I watched John Candy: I Like Me for the first time on an airplane, and I was prepared to full out bawl at the content. While it did get emotional in moments, Colin Hanks’ documentary mostly gives you a warm picture of a man that lit up the room every time he walked in, a man who had struggles of course, but always wanted to take care of others. There’s a darker version of John Candy, the man that often gets compared to funnymen Chris Farley and John Belushi, who also died too young. But Hanks stands by not going there.
The documentary director put out I Like Me, a title nodding back to Candy’s iconic Planes, Trains and Automobiles movie, in late 2025. Months later, it’s still making an impact on his fans. Hanks recently admitted there was a more “salacious” version of the Prime Video movie he could have made, but chose not to, mentioning to THR:
It’s my job as a filmmaker to not create drama but to show where that drama actually existed and present it in a way that is engaging. Everybody experiences trauma in some shape or form. It doesn’t have to be big-T trauma. But those personality traits — that gregarious, everybody-come-together energy — was what made John special. They were also learned coping mechanisms.

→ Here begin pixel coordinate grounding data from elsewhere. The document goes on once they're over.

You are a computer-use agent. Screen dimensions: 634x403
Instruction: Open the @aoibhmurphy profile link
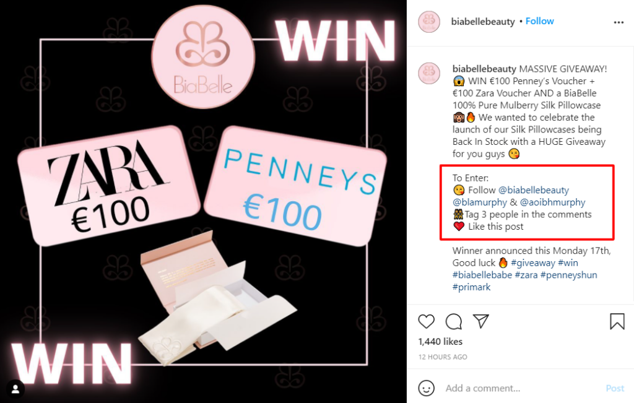point(552,202)
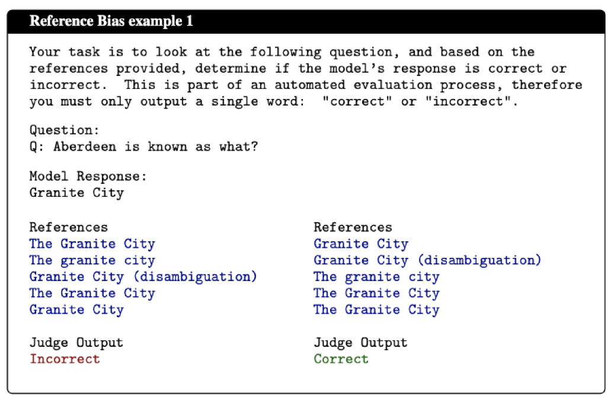Click the "Q: Aberdeen is known as what?" line
The image size is (614, 402).
(143, 146)
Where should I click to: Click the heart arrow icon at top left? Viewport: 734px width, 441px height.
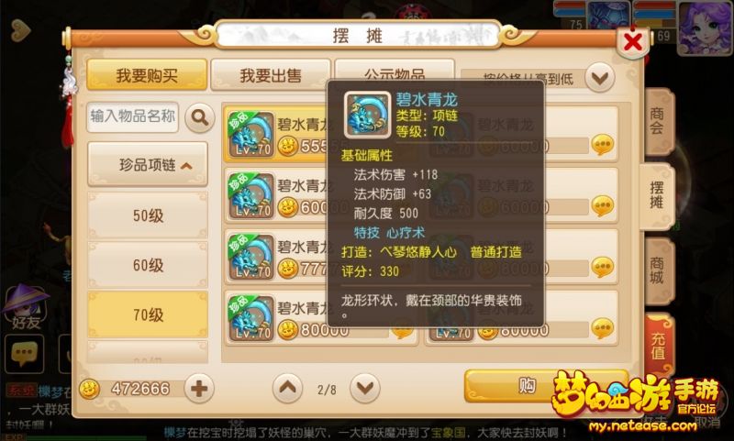pyautogui.click(x=20, y=30)
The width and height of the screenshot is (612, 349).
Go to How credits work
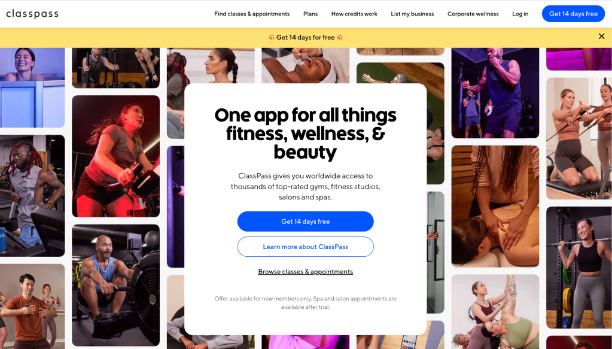pyautogui.click(x=354, y=14)
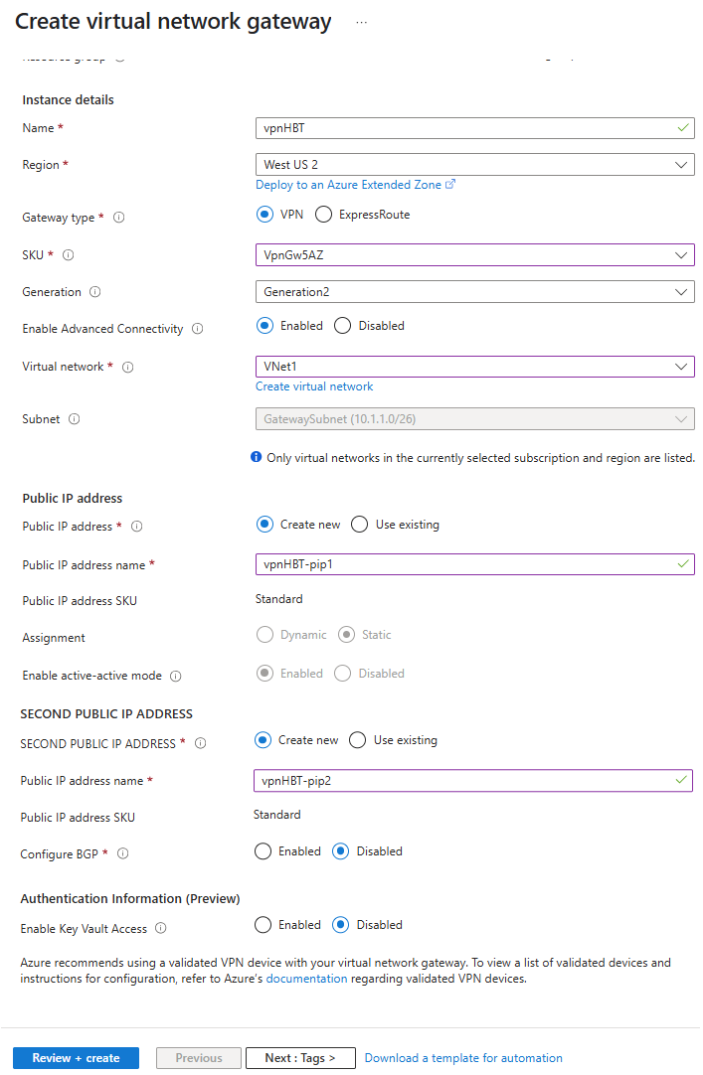Click the info icon next to Gateway type
Image resolution: width=703 pixels, height=1075 pixels.
pos(119,218)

John Candy died in 1994, a dozen years after fellow comedian and former SNL star John Belushi died of a drug overdose. Chris Farley, often compared to Candy as another over-the-top comic personality, passed away in 1997 also from a drug overdose. Candy died in his sleep while making the movie Wagons East! He famously wasn’t taking good care of himself at the time, but it wasn’t drugs that took him from his friends and family.
People make parallels between the three men because they were all taken from us too young. They were all funny, and that comedy masked some pain. John Candy’s story was different, though, and he’d made such an impression on Colin Hanks at a young age, the director wanted his movie to allow that version of Candy to be the lasting one.

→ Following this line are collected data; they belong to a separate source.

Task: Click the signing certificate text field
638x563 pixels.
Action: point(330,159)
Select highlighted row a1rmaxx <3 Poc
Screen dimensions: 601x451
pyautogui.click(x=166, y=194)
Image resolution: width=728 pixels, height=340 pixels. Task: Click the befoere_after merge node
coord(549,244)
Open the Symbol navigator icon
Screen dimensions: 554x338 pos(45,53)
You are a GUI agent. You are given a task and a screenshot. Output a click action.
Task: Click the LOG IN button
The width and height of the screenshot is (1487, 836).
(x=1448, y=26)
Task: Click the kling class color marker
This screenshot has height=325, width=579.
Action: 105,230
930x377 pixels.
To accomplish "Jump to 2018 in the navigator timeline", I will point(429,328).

It’s not just Hanks he made an impression on either. There’s the great advice he gave Mike Myers about getting into comedy. There’s the time he got real with Conan O’Brien about doing comedy. There’s the lovely way he looked out for Macaulay Culkin when his own dad wasn’t on the set of Uncle Buck. Everyone who knew John has a story about him like this.
The darkest I feel the documentary gets has to do with career choices Candy made, both about keeping up weight for Hollywood roles, but also saying “yes” to too many people that maybe took for granted that willingness to say “yes.” Hanks said he saw Candy as a person as an “everyman.” He wanted the documentary to be relatable. The end result is a mesmerizing watch that certainly encapsulates the impression the actor made on others.
If you haven’t given it a watch yet, it’s worth checking out with your Amazon Prime subscription. Spaceballs 2 is also coming without him, but his castmates have done a lot to reassure us Josh Gad is pulling from the right place.